For Whom the Bell Tolls opens with an epigraph, a short quotation that introduces the novel, sets the mood, and presents a theme. This epigraph is from a short essay by the seventeenth-century British poet John Donne. Donne writes that no person stands alone—“No man is an island, entire of itself”—because everyone belongs to a community. As a result, the death of any human diminishes Donne himself because he is a part of mankind. Donne admonishes us not to ask who has died when we hear a funeral bell toll, for it tolls for everyone in the human race.

Summary: Chapter One

On a Saturday afternoon in May 1937, a young man and an old peasant named Anselmo survey the Spanish countryside from the side of a hill. The young man is Robert Jordan, an American university instructor fighting on the Republican side against the Fascists during the Spanish Civil War. Anselmo is guiding Robert Jordan behind enemy lines to join a small band of guerrilla fighters near the bridge that Robert Jordan has been instructed to blow up.

Anselmo leaves Robert Jordan near a stream outside the camp and goes ahead to warn the other guerrilla fighters that a stranger is approaching. As he waits for Anselmo to return, Robert Jordan thinks back on the night before, when he received his bridge-blowing assignment from the Russian General Golz. Golz explained that the bridge operation is part of a larger Republican offensive to take the city of Segovia. The bridge must be blown up on Tuesday morning, after aerial bombardment begins. Both Golz and Robert Jordan understood that the assignment was difficult.

Anselmo returns with Pablo, the leader of the guerrilla camp. Pablo is openly hostile to Robert Jordan, who shows the illiterate Pablo identification papers that Pablo cannot read. Pablo challenges Robert Jordan’s plan to blow up the bridge and refuses to help carry the packs full of dynamite until Anselmo scolds him.
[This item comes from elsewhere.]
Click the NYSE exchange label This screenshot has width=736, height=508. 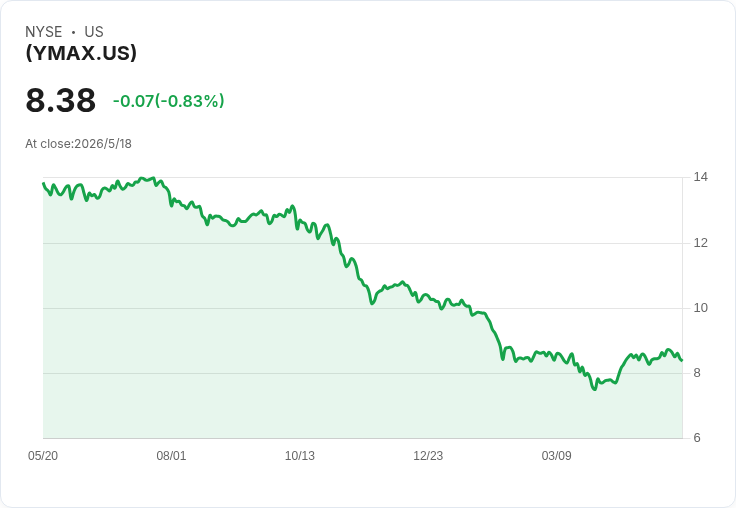coord(44,32)
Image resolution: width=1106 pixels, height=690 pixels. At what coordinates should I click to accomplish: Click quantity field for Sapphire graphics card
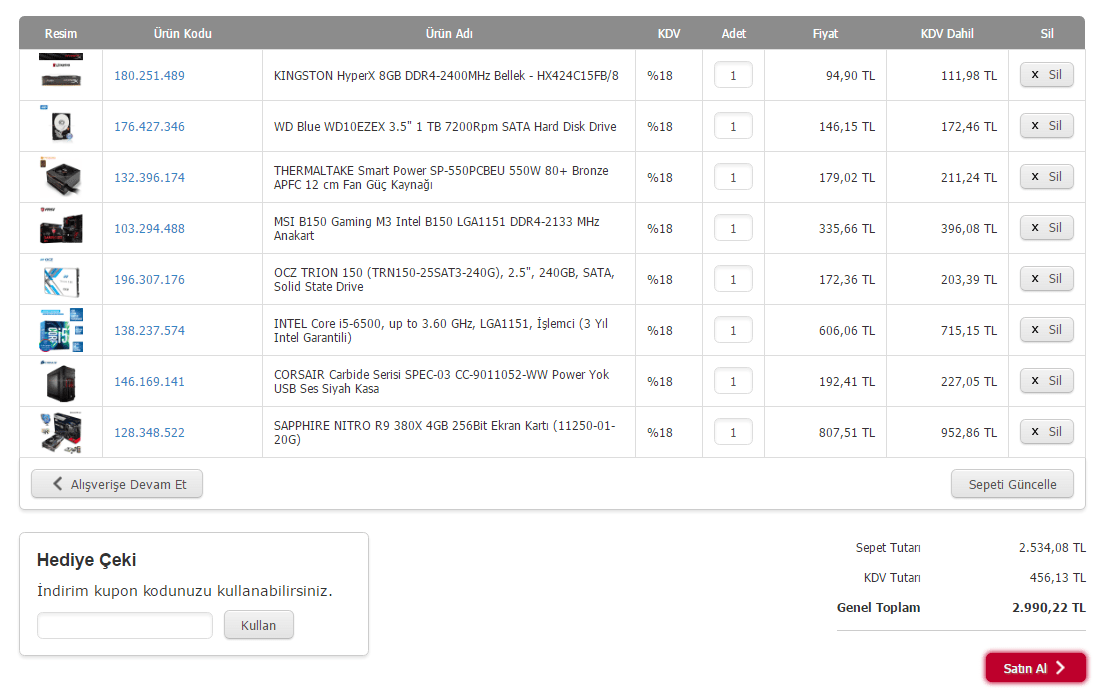click(733, 432)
At the top of the mountain, the three men pass Pablo’s makeshift corral of five horses that his guerrilla band has found or stolen. Pablo tests Robert Jordan’s knowledge of horses by asking him to identify which of the five horses is lame. Anselmo recalls the last major guerrilla operation, the bombing of an enemy train, which Pablo and a Russian operative named Kashkin carried out. Robert Jordan reveals that Kashkin is now dead. Pablo says that he doesn’t want to follow Robert Jordan’s orders.
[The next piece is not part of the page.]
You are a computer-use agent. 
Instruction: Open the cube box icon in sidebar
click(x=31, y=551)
Robert Jordan thinks to himself that Pablo’s sadness is a sign that Pablo is losing his loyalty to the Republican cause. Robert Jordan predicts that Pablo will betray the Republican cause. Robert Jordan believes that he will know when Pablo has made a decision to betray the guerrillas because Pablo will suddenly start to be nice. Robert Jordan dismisses his thoughts and looks forward to dinner.